I’ve been having a hard time finding much to be happy about these days. Maybe it’s a sign of the times. Maybe satisfaction is relative, considering other times and similar situations where you weren’t satisfied you can achieve a level of satisfaction by comparing how you felt in other experiences. If I were to use that as my starting point, I’d say I’m not satisfied. It seems the cancer took more out of me than I had originally thought.

I’m not finding the things that once kept my interest, well, holding my interest. I find myself digging deeper into hobbies. I went from just playing airsoft to building my own guns, and by building I mean stripping it all the way down, polishing, rewiring, and repairing. I spend hours in the garage with my soldering iron and my screwdriver. I fix toys for fun, then sell those toys to buy other toys, and fix them. It’s a vicious (and expensive) cycle.

My work, however, doesn’t seem all that interesting. Turns out there is no one happy there either, so that only adds to my displeasure. The tank of compassion that I draw from to get through my day has run dry, probably drained in the cancer fight. I find myself far less tolerant of early morning calls for mundane complaints that everyone else just waits to see a doctor. I usually refill it by spending time with people that are as passionate as I am but seeing as how money is tight, I’m not going anywhere for a little bit.

All I really want it some security and some peace. News recently is that the city plans to annex the area that I live in, even though money is tight and services that are already stretched to their limits will be stretched even further. This does not bode well in my mind because it’s me they’re talking about me and my property and my family. The city does not have a good track record. Without the security and stability, there is no peace. I’m restless.

Is this what being burnt out feels like, or is this just part of the human condition?


Category: Stories

About the Author

Russell Stine is a firefighter/paramedic in a large urban system. He has been employed for 6 years as a street level provider and has delivered care as an EMT and a paramedic across the urban, suburban, and rural settings. He has been in emergency services for 15 years.

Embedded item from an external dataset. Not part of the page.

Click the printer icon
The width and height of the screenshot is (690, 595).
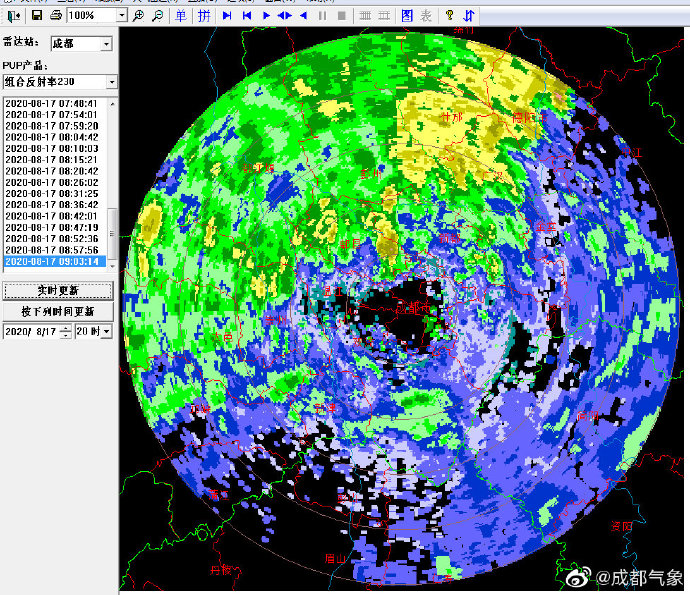(x=55, y=16)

  • http://emsblogs.com/probietopractitioner Probie To Practitioner

    Thank
    you for writing this, really. I don’t know if there’s something in the air, or
    if it’s just the dreary time of year, or what, but I know a lot of people who
    feel similar to you, on one level or another. I know I’m not feeling my best
    lately. I know I’m not at my worst, and I try to remind myself of that, but
    sometimes that does little to assuage the feelings.

     

    No
    one is going to fault you for feeling the way that you do. Although I have my
    own medical issues, cancer is not one of them. I haven’t had to fight that, and
    I won’t even pretend like I know exactly what you’re going through. But I
    understand feeling disinterested. Personally, when I get into one of those
    places, I just don’t feel myself. The things I used to identify myself by
    suddenly don’t mean the same, and I’m left wondering who I really am and what I
    really do. It’s all too easy to see yourself as nothing more than the sum of
    your parts. Noting that you’re feeling depressed and disinterested seems to
    only add to the negative feelings.

     

    What’s
    helped me get through things like that in the past is knowing that I’m not
    alone. I might feel isolated, but I’m not. Although I feel like I’m going
    through this alone, that’s not the case. Everyone feels what you’re feeling at
    one time or another. It has no bearing on who you are, how strong you are, how
    you think you should feel…none of that has anything to do with how you’re
    feeling right now.

     

    What
    you’re feeling now leaves you in that weird place, where you kind of lose track
    of time. Where your mind tricks you into believing that each tomorrow is going
    to be exactly like yesterday. The important thing to remember is that this is
    temporary. It will pass. Whether it passes all by itself, or you take steps of
    your own to conquer it, or you recruit help (either professional, or in your
    personal relationships), it passes. It gets better. You will have good days
    again. You will find joy in hobbies, actions, and people again.

     

    Six
    months from now, it will be August. Summer will be winding down. The leaves on
    the trees will start to dry and wither in the late summer heat. The last of the
    season’s thunderstorms will roll through in the evenings. Grocery shopper’s
    baskets will be filled with hot dogs, ground beef, buns, beer, condiments, and
    all the other fixings for those last summer cookouts. The roads will be filled
    with roars of motorcycles, their owners trying to get in the last ride before
    the weather turns. The check-out lines of Staples, Office Max, and Target will
    be packed with parents and reluctant children, buying new school supplies for
    the coming academic year.

     

    In
    other words, things will be different. And you will feel different. And things
    will not feel as bleak as they do now. Good luck with everything. You’ve got a
    whole blog-o-sphere of support behind you.